06/07/2012

Improving the Reliability of Metagenomic Sequencing Data

Summary

Natural microbial communities usually are made up of a large variety of species. Knowing the community’s composition is important for addressing DOE energy and environmental missions. Sequencing of the community’s combined genome (the ‘metagenome’) is now the best way to characterize these communities, but to make sense of the data, it is important to accurately account for all of the experimental and instrumental errors in the process. Up to now, the instrumental errors have been routinely estimated, but not the sample collection and preparation errors. As part of the DOE Systems Biology Knowledgebase project, researchers at Argonne National Laboratory have developed an open-source program called DRISEE (duplicate read inferred sequencing error estimation) to account for both types of errors. DRISEE identifies errors that could be due to sample collection, intermediary DNA processing techniques, or to the instruments themselves. Using DRISEE, the authors reproduce known error rates from a given set of standard data. They then apply this method to show that many factors can contribute to errors in sequencing including read length and sample preparation.
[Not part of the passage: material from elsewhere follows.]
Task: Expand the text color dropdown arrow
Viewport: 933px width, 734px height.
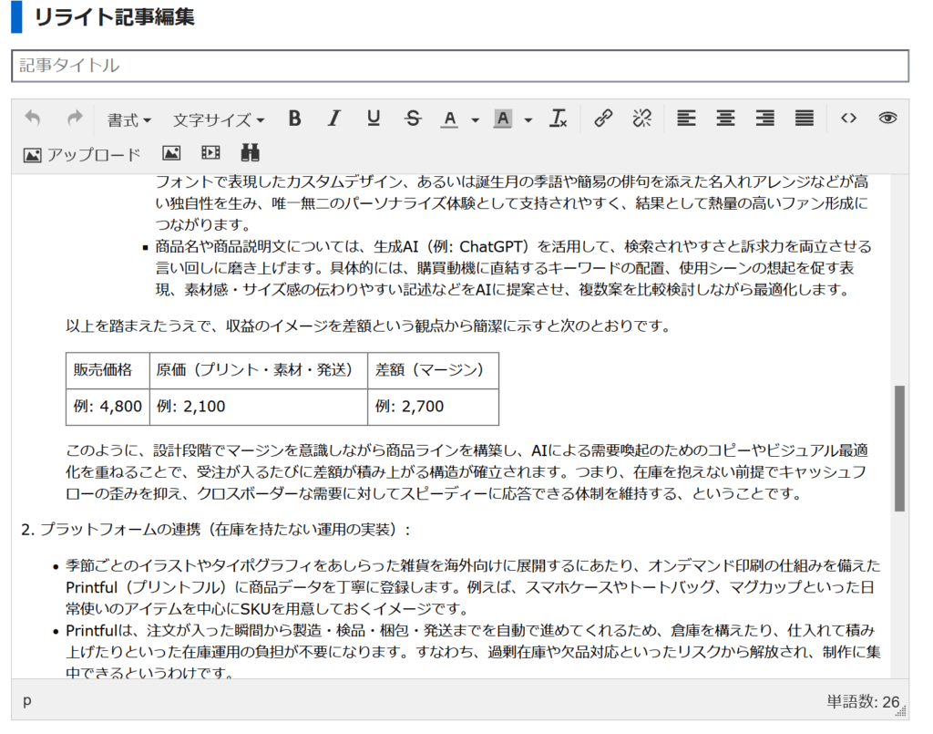Action: coord(475,119)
Although this method so far only applies to 454 and Illumina sequencing, it will provide valuable assistance to scientists trying to assemble genomes from metagenomic data by helping them determine if the sequence data has a true error and should be disregarded or if it is a natural sequence variation and should be included.

References

Reference: Keegan, K. P., W. L. Trimble, J. Wilkening, A. Wilke, T. Harrison, M. D’Souze, and F. Meyer. 2012. “A Platform-Independent Method for Detecting Errors in Metagenomic Sequencing Data: DRISSE,” PLoS Computational Biology 8(6), e1002541. DOI: 10.1371/journal.pcbi.1002451.